Gold prices remained steady on Thursday after briefly touching another record high earlier in the session. The Federal Reserve’s signal of potential interest rate cuts later this year, coupled with geopolitical and economic uncertainty, continued to fuel safe-haven demand for the bullion. However, the U.S. dollar index strengthened, applying downward pressure on precious metal prices. Despite this, ongoing geopolitical tensions and strong central bank demand could support further upside momentum for gold in the near term.

Oil prices were little changed on Thursday, as mixed supply data and Middle East tensions offset the impact of a stronger U.S. dollar. U.S. government data revealed a larger-than-expected drawdown in distillate inventories, including diesel and heating oil, which fell by 2.8 million barrels, significantly outpacing the 300,000-barrel drop forecast in a Reuters poll. However, U.S. crude inventories unexpectedly rose by 1.7 million barrels, surpassing the 512,000-barrel increase predicted by analysts, which capped crude price gains. The dollar’s strength, driven by the Fed’s cautious rate stance amid U.S. tariff uncertainties, also limited oil’s upside potential.

(Source: TradingView.com)

Bitcoin extended its gains on Thursday, tracking the broader rally in risk assets following the Federal Reserve’s decision to maintain its rate cut projections.
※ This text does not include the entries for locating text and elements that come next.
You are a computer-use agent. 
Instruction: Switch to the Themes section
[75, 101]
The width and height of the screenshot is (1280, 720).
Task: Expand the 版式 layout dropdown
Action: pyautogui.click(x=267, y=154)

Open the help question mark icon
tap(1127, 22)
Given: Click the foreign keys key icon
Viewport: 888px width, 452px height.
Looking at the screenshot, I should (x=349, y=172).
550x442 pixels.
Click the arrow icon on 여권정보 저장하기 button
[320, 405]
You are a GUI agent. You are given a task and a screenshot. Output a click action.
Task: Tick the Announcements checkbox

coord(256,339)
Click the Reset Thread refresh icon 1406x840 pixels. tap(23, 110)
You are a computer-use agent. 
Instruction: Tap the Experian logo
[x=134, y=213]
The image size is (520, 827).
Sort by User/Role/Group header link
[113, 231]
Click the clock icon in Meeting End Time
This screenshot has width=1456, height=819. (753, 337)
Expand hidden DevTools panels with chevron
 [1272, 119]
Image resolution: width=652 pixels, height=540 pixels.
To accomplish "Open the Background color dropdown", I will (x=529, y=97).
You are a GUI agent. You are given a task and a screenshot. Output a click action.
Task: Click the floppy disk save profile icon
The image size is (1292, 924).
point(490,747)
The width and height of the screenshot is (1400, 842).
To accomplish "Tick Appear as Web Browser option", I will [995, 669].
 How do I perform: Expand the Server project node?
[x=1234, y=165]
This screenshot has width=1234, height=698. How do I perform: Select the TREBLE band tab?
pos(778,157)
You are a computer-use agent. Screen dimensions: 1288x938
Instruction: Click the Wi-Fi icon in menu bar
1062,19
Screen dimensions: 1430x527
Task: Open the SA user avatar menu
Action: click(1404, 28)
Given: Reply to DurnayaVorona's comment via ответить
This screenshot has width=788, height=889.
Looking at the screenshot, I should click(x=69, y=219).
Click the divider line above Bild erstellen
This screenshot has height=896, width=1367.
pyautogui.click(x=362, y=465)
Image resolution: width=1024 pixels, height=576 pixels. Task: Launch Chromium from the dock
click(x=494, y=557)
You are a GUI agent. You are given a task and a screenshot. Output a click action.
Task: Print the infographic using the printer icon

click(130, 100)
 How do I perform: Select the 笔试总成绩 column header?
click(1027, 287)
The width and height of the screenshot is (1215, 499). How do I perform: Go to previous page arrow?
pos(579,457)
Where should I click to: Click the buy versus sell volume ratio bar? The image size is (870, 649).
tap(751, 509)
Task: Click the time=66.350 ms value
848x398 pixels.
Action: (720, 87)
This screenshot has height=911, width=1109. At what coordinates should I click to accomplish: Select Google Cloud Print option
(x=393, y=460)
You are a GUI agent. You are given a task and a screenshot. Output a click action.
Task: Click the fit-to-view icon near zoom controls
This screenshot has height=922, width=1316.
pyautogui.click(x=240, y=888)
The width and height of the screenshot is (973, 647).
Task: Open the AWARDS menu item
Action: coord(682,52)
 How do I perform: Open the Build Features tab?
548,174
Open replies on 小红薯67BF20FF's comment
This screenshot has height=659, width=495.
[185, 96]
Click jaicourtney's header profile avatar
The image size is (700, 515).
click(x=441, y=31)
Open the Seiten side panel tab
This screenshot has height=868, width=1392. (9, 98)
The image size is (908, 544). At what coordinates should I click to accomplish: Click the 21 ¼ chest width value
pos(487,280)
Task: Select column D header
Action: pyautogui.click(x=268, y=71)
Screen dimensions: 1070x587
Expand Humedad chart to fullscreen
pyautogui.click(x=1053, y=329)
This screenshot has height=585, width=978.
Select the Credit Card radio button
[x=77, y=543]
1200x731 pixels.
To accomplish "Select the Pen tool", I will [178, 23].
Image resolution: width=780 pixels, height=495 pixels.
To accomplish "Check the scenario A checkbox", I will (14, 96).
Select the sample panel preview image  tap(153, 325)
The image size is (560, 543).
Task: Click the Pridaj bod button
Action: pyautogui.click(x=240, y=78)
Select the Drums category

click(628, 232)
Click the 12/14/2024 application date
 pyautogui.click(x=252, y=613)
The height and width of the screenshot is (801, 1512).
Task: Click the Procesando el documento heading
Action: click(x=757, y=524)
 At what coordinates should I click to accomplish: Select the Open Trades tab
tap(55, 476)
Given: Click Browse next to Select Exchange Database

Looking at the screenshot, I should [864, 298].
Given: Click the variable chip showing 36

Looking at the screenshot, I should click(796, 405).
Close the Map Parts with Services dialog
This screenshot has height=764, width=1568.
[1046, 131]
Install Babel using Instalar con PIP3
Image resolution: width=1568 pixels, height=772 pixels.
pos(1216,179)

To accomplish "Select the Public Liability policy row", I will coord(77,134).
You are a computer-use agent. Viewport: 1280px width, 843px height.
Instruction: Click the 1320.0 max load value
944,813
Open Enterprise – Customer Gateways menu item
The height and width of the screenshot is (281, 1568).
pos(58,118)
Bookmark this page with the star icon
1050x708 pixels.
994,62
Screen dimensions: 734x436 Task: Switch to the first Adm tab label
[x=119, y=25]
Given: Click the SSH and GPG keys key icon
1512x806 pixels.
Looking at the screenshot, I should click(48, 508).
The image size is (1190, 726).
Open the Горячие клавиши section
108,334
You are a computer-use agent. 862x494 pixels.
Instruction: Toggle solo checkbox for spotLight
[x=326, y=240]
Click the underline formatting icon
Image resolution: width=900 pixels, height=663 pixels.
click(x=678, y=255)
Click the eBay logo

The absence of drastic policy changes, despite rising economic uncertainty, boosted investor sentiment, fueling further gains in cryptocurrencies. Bitcoin’s advance was part of a broader market rebound, as investors interpreted the Fed’s stance as supportive of riskier assets.

Market Sentiment:

The S&P 500, which briefly dipped into correction territory last week, now sits more than 7% below its record high, reflecting the market’s recent struggles. Investors remain on edge, bracing for potential volatility beyond the upcoming April 2 tariff exemption deadline, as U.S. policy shifts and the possibility of a currency deal—referred to as the Mar-a-Lago accord—could impact the U.S. dollar’s strength.

Meanwhile, traders are pricing in 66 basis points of rate easing by the Federal Reserve this year, implying two 25-basis-point cuts, according to LSEG data. A rate reduction in July is already fully priced in, as markets expect the Fed to maintain a gradual easing trajectory despite rising inflation risks and geopolitical uncertainties.